## WORKING DATA
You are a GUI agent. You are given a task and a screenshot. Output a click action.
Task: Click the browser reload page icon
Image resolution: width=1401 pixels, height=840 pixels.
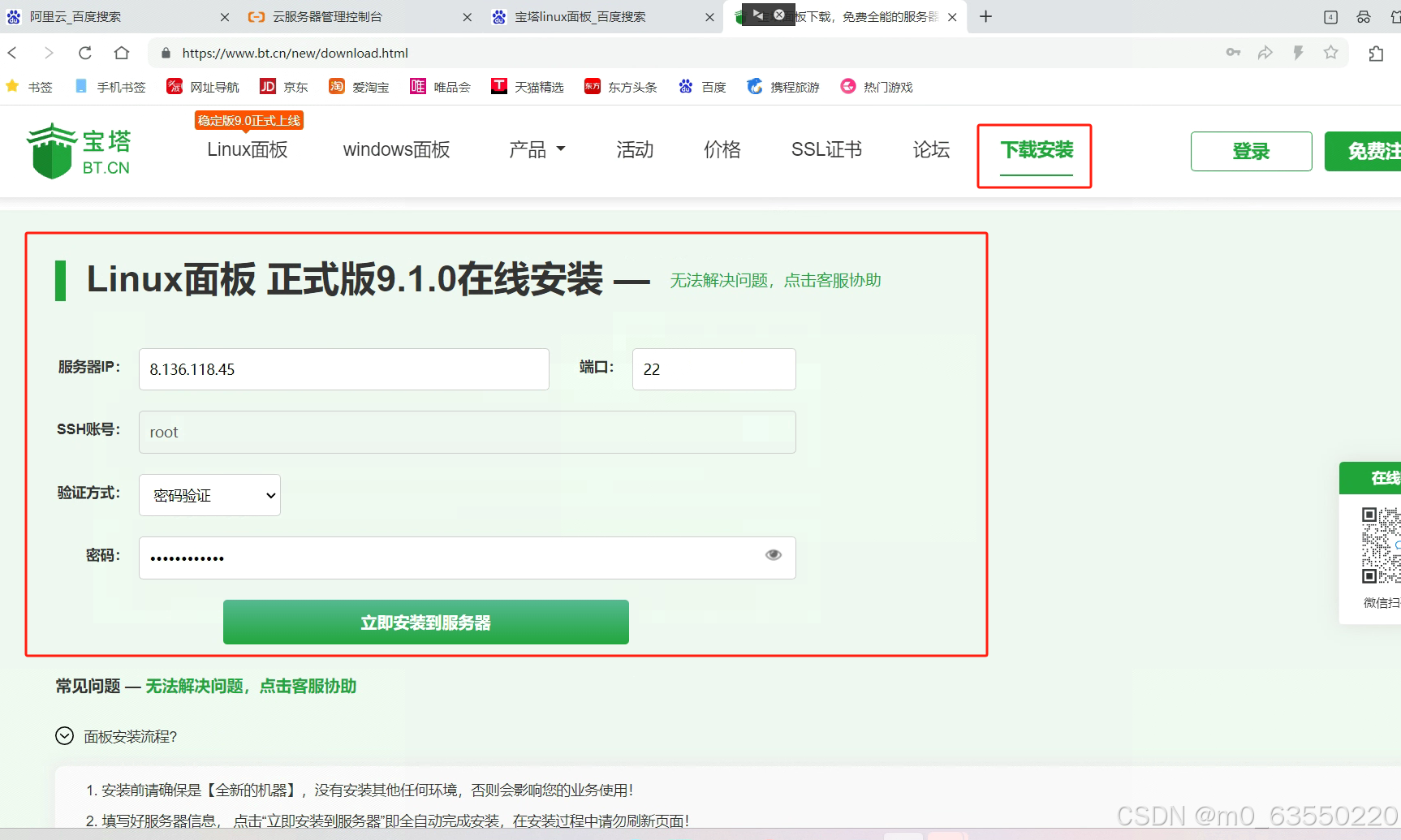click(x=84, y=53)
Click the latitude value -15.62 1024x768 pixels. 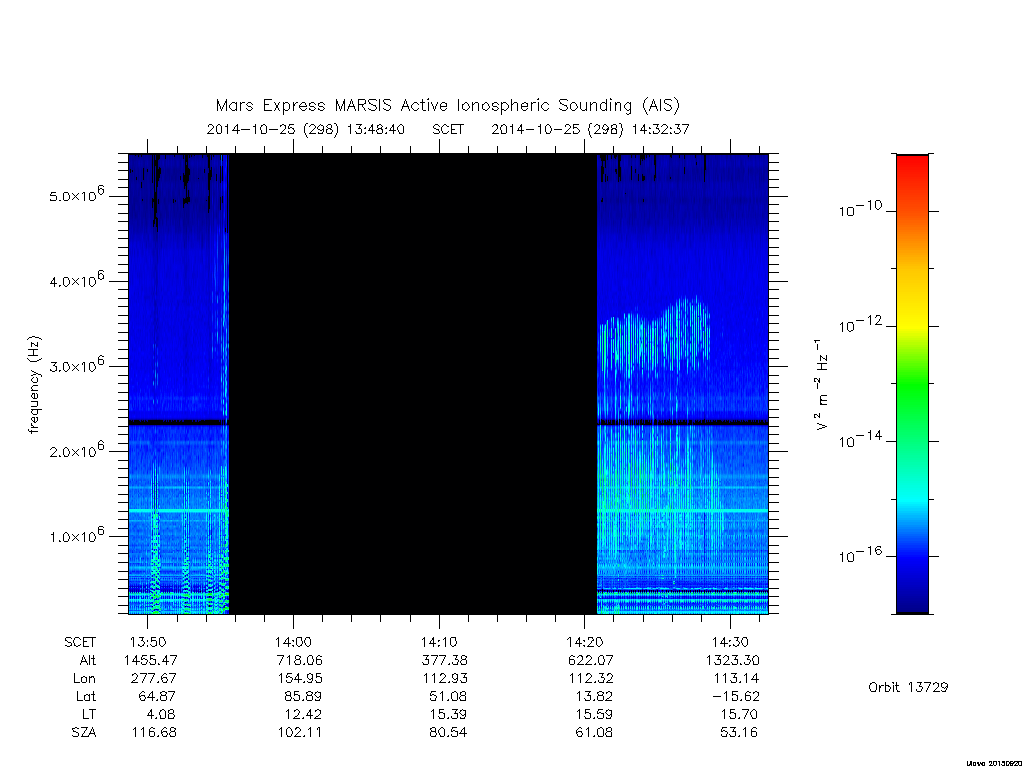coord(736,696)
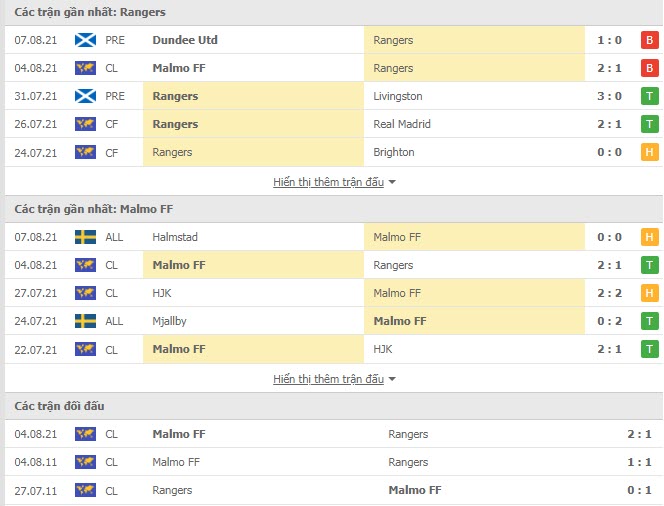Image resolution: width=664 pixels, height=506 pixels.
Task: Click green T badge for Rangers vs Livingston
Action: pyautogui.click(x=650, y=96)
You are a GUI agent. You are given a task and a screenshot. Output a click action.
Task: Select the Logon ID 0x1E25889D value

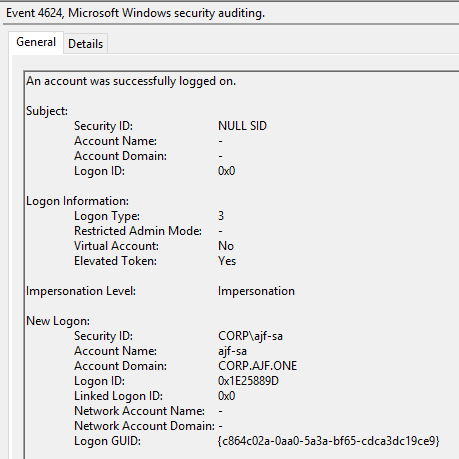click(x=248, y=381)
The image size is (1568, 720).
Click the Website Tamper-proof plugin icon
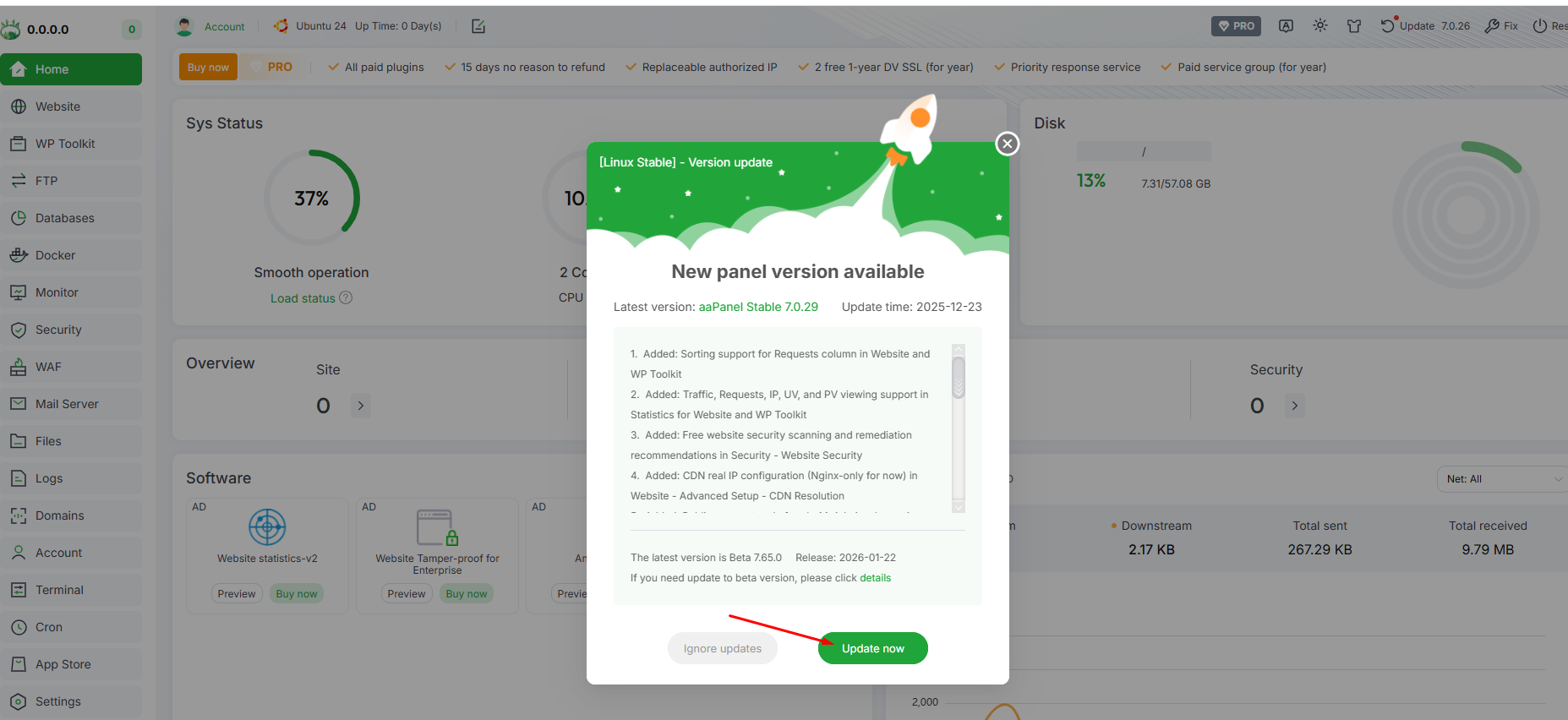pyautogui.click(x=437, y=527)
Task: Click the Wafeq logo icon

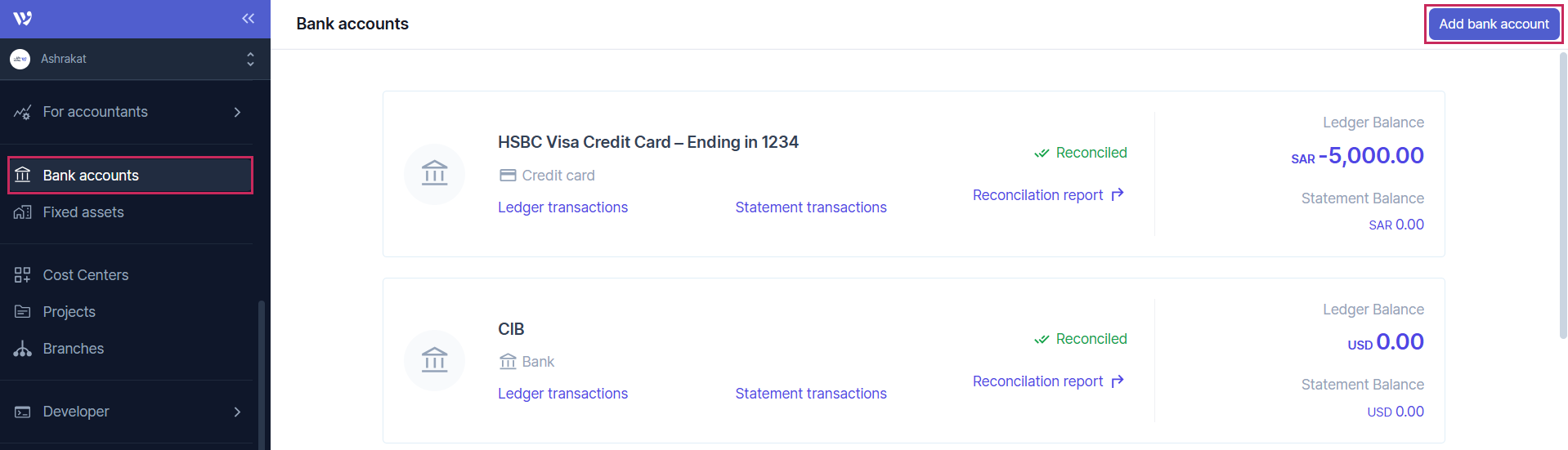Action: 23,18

## EXERCISE OBJECTIVE
Nothing but the lines from the one with "Click the Website Tamper-proof plugin icon" through the last line of the records should appear in your answer, each exactly as written and without pictures.

## RESPONSE TO THIS TASK
Click the Website Tamper-proof plugin icon
pyautogui.click(x=437, y=527)
Task: Click the Wafeq logo icon

Action: 23,18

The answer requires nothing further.